* **EXERCISE**
Where the entries below show "You are a computer-use", begin there and print that line and all following lines exactly, through the last, omitting pictures.

* **SUPPLIED MATERIAL**
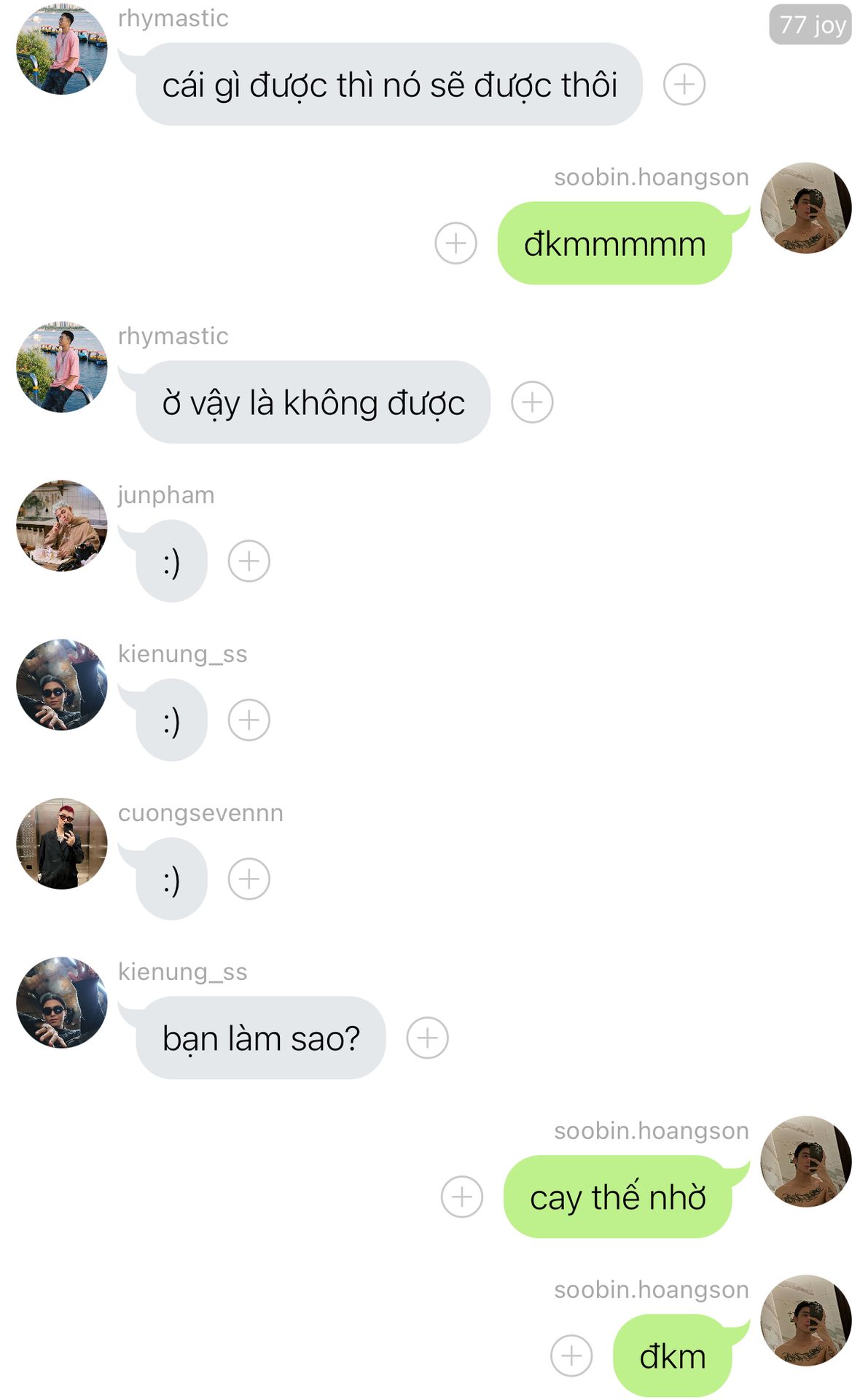Open junpham's profile picture
This screenshot has height=1400, width=868.
pyautogui.click(x=62, y=526)
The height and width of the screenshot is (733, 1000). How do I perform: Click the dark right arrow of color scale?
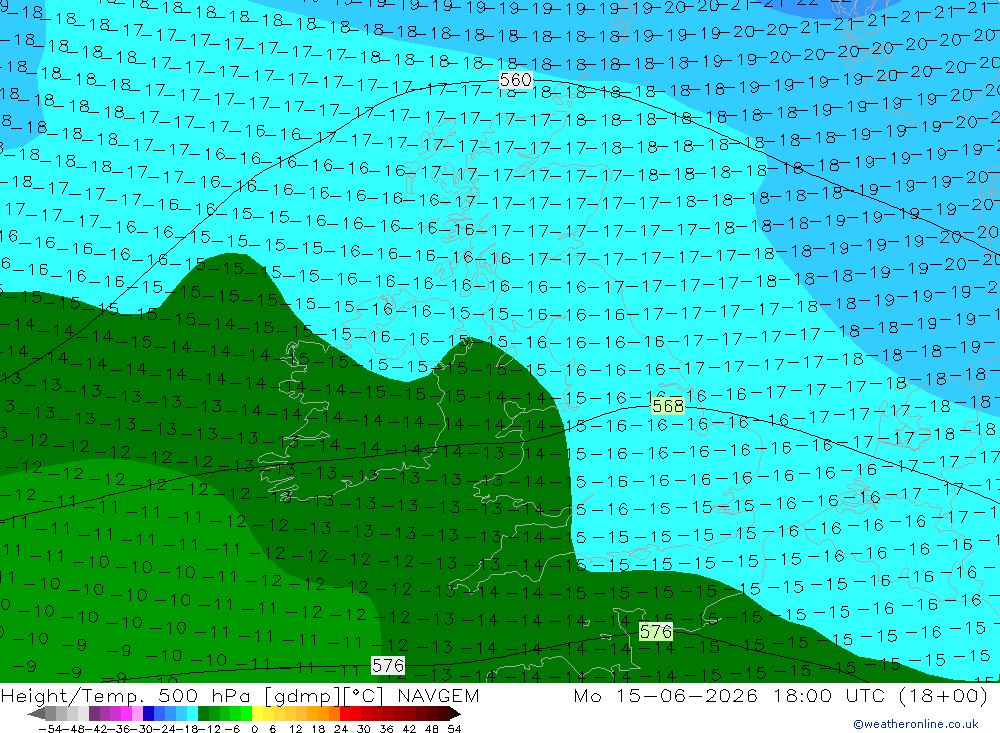pos(455,713)
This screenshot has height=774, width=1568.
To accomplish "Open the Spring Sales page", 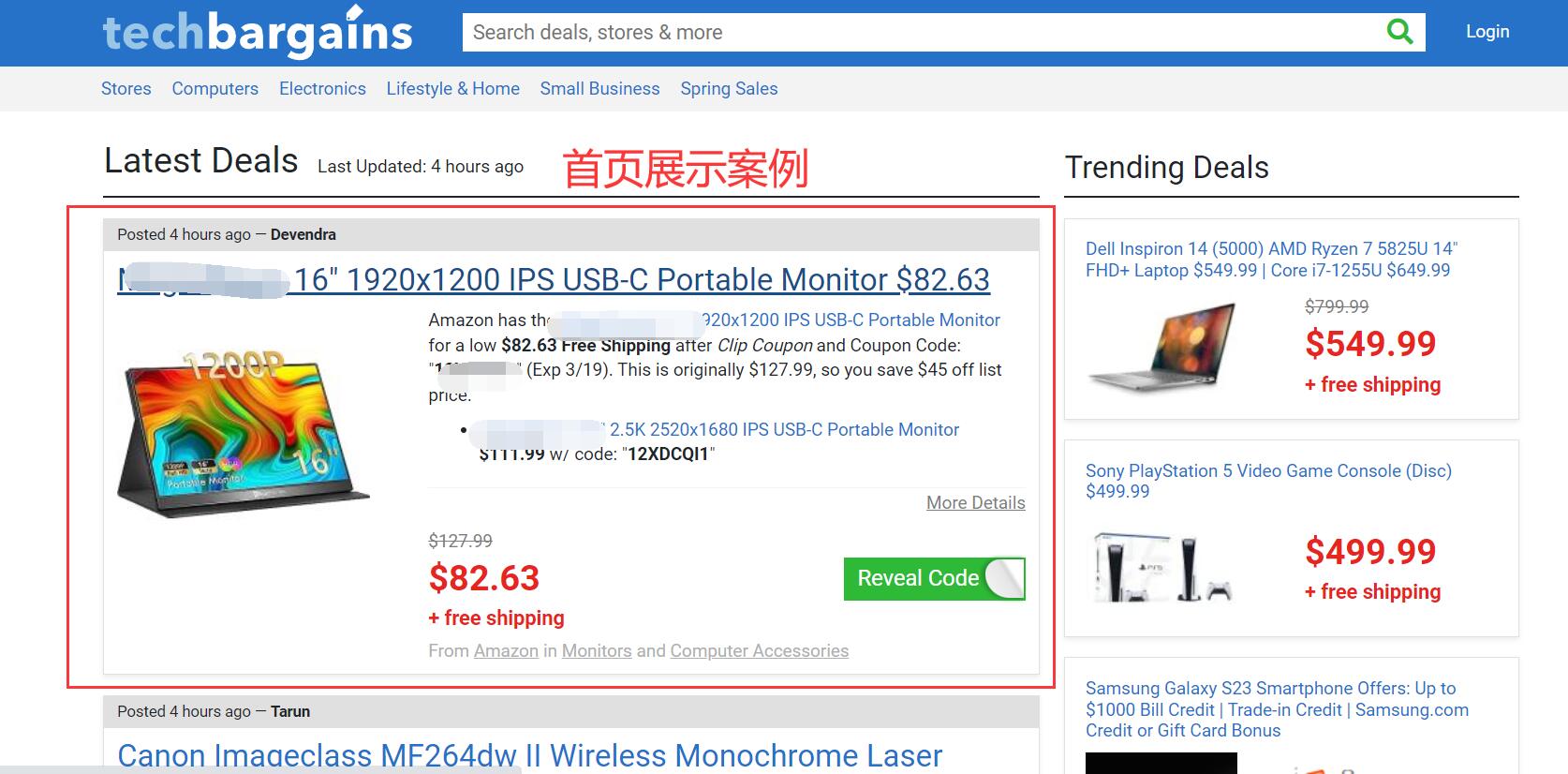I will (729, 88).
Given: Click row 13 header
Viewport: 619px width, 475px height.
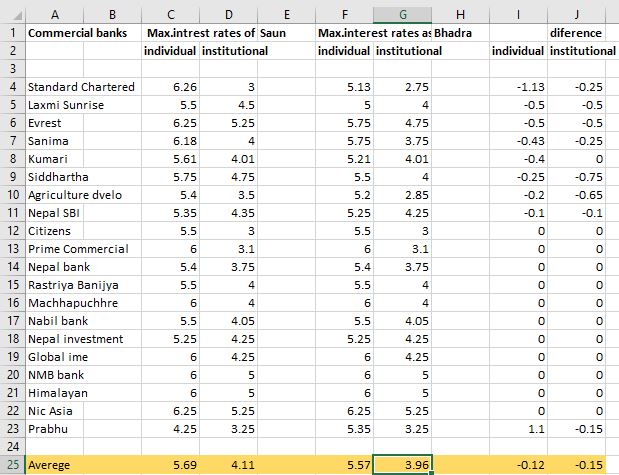Looking at the screenshot, I should coord(12,248).
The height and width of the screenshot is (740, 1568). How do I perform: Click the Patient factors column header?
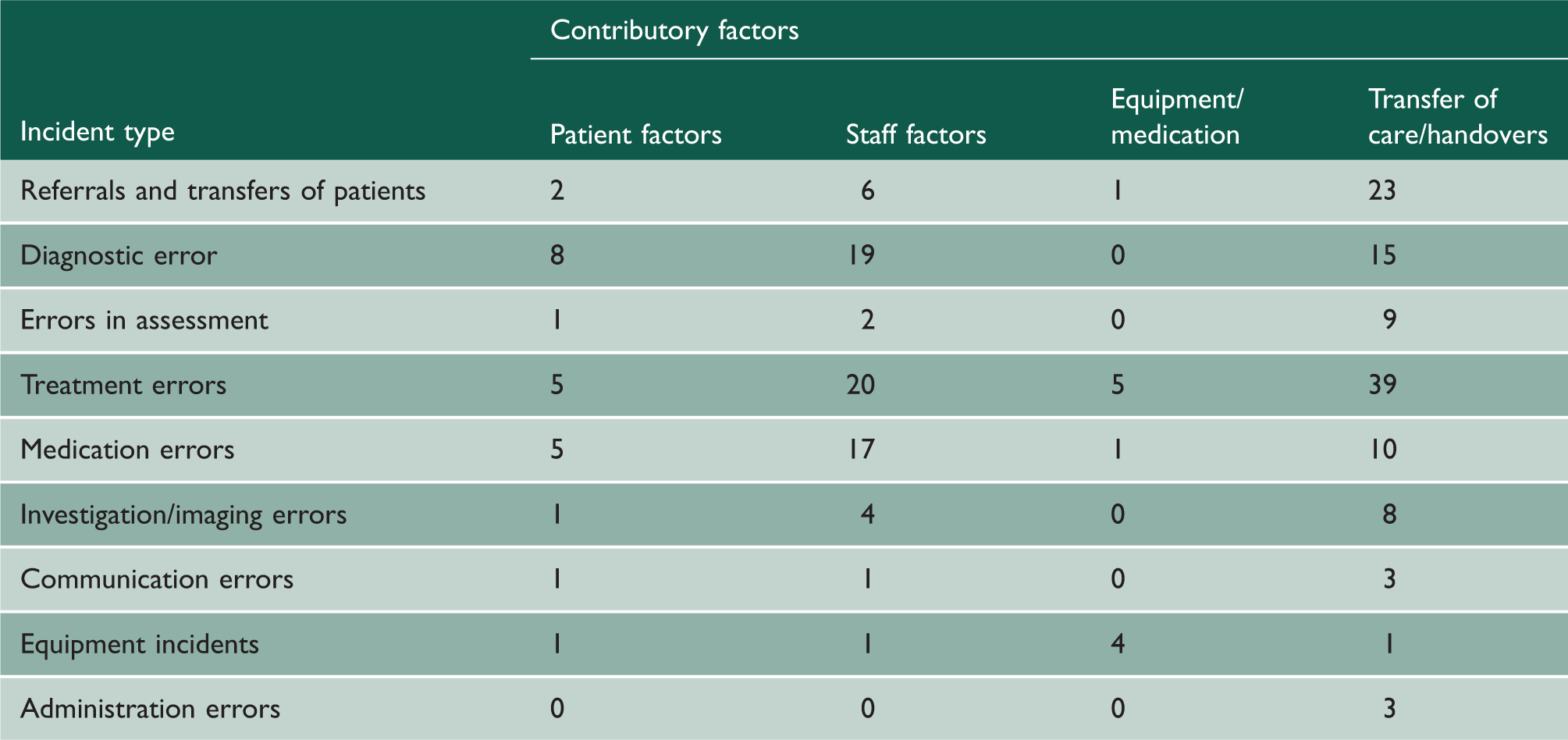tap(636, 134)
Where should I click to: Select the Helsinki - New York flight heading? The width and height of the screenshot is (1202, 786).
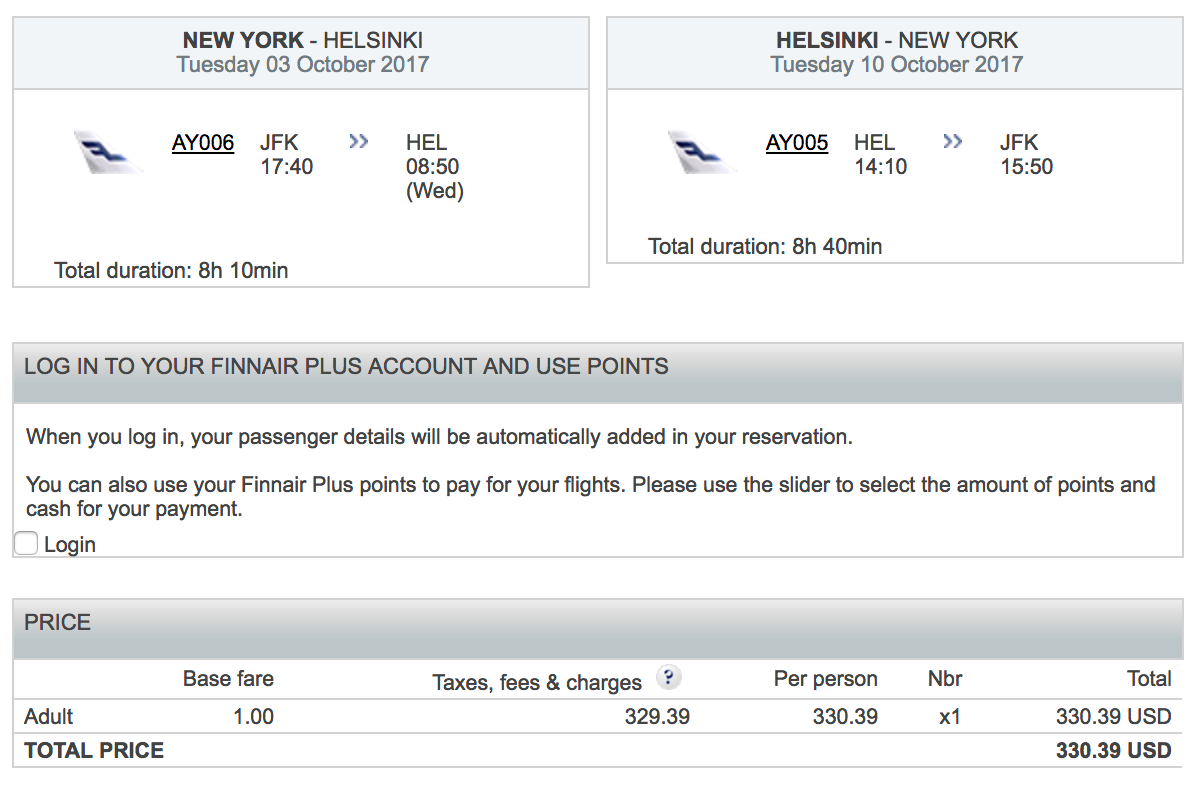[x=896, y=41]
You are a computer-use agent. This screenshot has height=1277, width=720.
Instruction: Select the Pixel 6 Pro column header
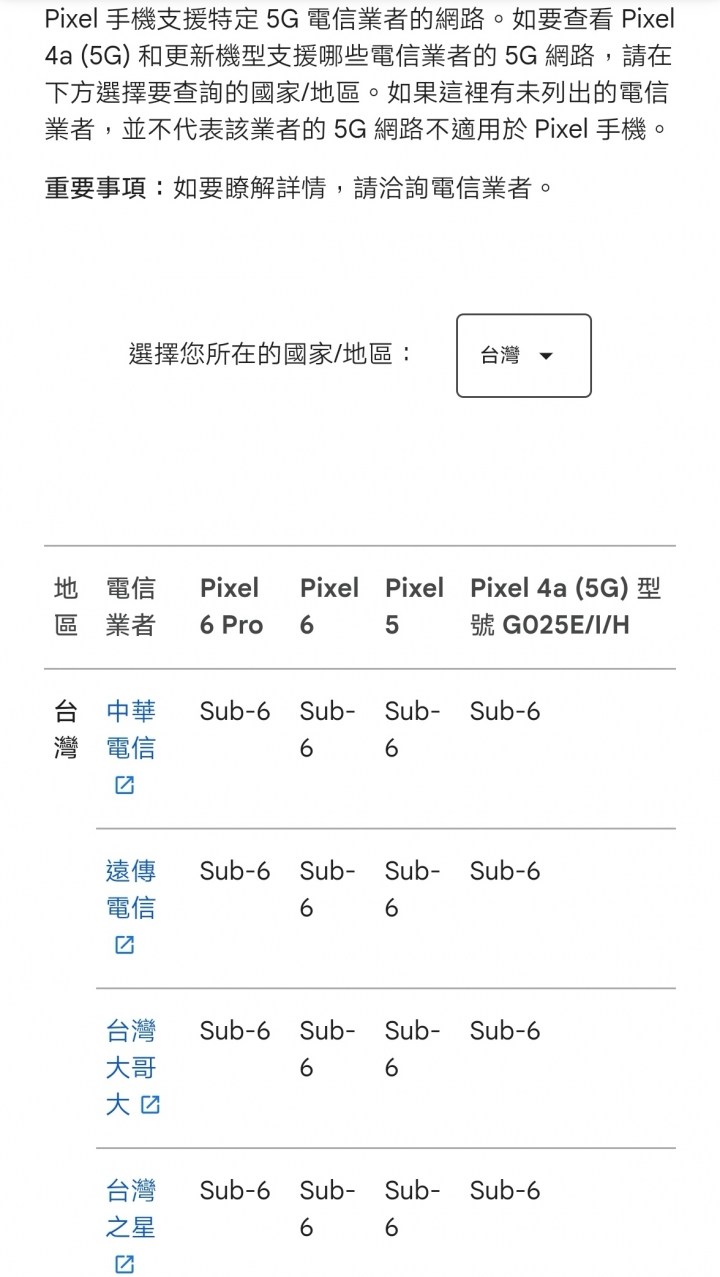click(x=231, y=606)
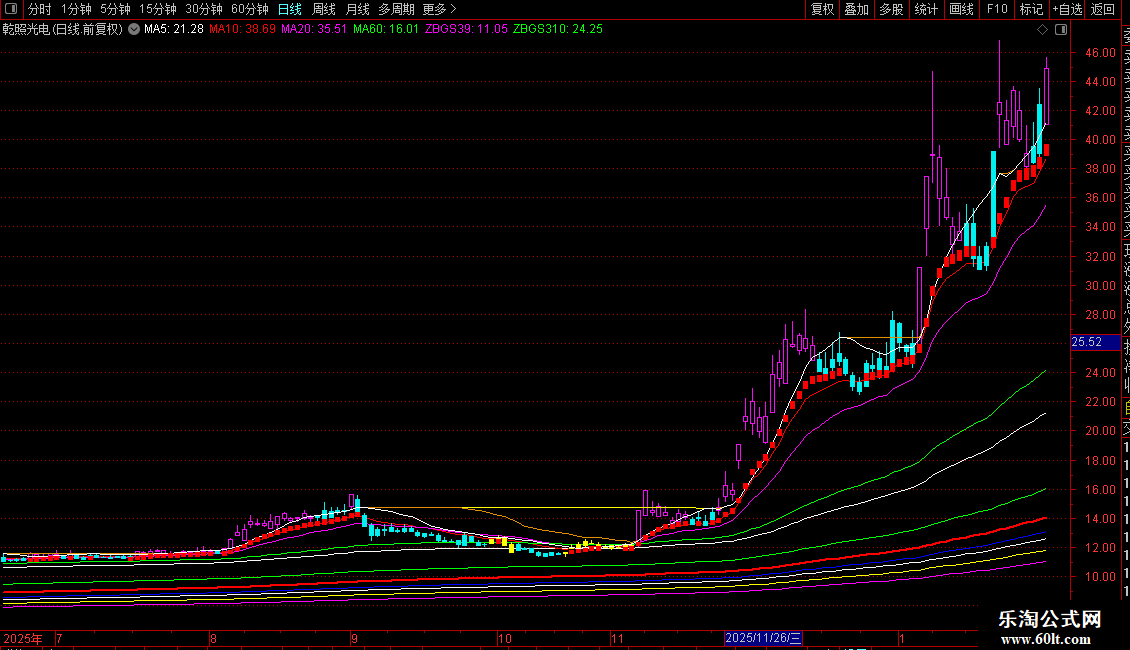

* **RESPONSE BOX**
You are a computer-use agent. This screenshot has height=1277, width=720.
Instruction: Select the Pixel 6 Pro column header
click(x=231, y=606)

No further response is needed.